The current sources are electronic circuits that provide a constant current. In this post, are shown some examples.
Ideal and real current sources
Ideally, a current source provides constant current independent of load resistance or impedance. In practice, the current source has a parallel resistance that is very high, but not infinite. Therefore, the provided current will decrease with the increase of voltage drop on load, due to impedance increase.
Why use current sources?
In many situations, it’s necessary to provide a constant current independent of voltage drop on load. Some application examples:
- Batteries are recharged with current sources.
- For resistive heating systems to keep a constant temperature, the current also must be constant.
- LEDs that need to keep the brightness use this type of source.
The simplest current source
The simplest current source consists of a voltage source in series with a resistor.
This configuration is an economical solution to charge batteries. However, considerable power is wasted by the series resistor. In addition to this, the current changes when load impedance changes.
Designing some current sources
Current source with voltage regulator
The voltage regulator LM317T can be used as a constant current source.
Warning: to this circuit to work, you must use LM317T, not LM317. Otherwise, the output current will change if voltage input Vin changes.
The equation to calculate current output I_{o}.
I_{o}=\frac{1.25}{R}
The R value that I choose was 1 kΩ. Therefore, I_{o} must be 1.25 mA.
Current mirror
In this circuit, the current that passes through R resistor has the same value as current I through T2’s collector. In this post, are shown current mirrors which use BJT transistors, this component’s operation is in the following link.
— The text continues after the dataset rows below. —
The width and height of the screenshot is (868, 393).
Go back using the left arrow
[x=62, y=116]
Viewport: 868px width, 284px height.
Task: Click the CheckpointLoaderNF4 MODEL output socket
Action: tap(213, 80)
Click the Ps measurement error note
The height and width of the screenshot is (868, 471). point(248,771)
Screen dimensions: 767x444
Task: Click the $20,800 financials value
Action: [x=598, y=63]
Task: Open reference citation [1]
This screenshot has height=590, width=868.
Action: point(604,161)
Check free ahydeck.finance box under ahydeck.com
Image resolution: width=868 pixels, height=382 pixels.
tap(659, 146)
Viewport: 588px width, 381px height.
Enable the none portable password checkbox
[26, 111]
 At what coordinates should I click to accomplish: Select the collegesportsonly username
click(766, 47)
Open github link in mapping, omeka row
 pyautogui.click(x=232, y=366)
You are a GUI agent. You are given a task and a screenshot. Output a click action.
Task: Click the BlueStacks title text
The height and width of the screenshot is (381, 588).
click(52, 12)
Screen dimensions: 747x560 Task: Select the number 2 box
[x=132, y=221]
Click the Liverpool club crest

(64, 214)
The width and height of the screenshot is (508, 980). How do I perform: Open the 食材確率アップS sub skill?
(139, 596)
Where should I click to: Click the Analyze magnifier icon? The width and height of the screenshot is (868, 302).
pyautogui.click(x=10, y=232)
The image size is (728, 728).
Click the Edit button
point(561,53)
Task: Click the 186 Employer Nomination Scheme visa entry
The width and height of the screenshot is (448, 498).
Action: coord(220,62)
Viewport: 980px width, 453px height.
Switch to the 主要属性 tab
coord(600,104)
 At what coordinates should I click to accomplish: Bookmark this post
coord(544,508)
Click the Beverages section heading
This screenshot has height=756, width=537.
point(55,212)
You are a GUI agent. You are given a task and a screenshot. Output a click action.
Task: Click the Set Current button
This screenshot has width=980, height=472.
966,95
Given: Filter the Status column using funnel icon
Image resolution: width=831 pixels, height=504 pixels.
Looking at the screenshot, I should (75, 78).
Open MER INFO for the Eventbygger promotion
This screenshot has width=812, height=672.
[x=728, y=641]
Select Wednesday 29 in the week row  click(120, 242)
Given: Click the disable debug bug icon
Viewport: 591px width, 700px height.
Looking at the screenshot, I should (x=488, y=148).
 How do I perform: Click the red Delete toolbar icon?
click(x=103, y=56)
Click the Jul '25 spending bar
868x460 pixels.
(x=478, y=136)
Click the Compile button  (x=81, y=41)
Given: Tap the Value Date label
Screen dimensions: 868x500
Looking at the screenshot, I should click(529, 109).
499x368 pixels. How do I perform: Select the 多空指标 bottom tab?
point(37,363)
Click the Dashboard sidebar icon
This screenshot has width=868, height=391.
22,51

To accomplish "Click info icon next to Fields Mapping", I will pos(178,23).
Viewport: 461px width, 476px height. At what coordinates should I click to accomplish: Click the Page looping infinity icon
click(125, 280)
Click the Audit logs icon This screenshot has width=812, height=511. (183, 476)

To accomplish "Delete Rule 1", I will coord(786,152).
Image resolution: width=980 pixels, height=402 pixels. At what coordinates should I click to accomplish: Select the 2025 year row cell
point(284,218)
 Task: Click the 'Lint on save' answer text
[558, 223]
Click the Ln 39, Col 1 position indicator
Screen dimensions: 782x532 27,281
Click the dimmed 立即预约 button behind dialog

How BJT transistor works?Click here
To avoid burning transistors it’s necessary to put a resistor between ground and emitter terminal in each transistor.
- Both Re1 and Re2 are 68 Ω.
- The value Vcc from the source is 12 V.
- T1 and T2 are TIP122. Because lower power transistors will heat up too much, could burn.
- I current must be 30 mA.
Calculating R using Kirchhoff’s voltage sum law. The base-emitter voltage Vbe is 0.7 V.
R+Re=\frac{Vcc-Vbe}{Io}
R+68=\frac{12-0.7}{30m}
R=308\Omega
Was used the commercial value 330 Ω.
Adding more load, value is approximately the same.
Designing a current mirror with pnp. This time the used model is TIP127.
- The supply voltage is 10 V.
- Resistors on emitter terminals have 150 Ω.
- For Rc, I choose the commercial value 470 Ω.
Calculating I2 current.
V=I2\cdot Re1+Vbe+I2\cdot Rc
10=I2\cdot 150+0,7+I2\cdot 470
I2=15mA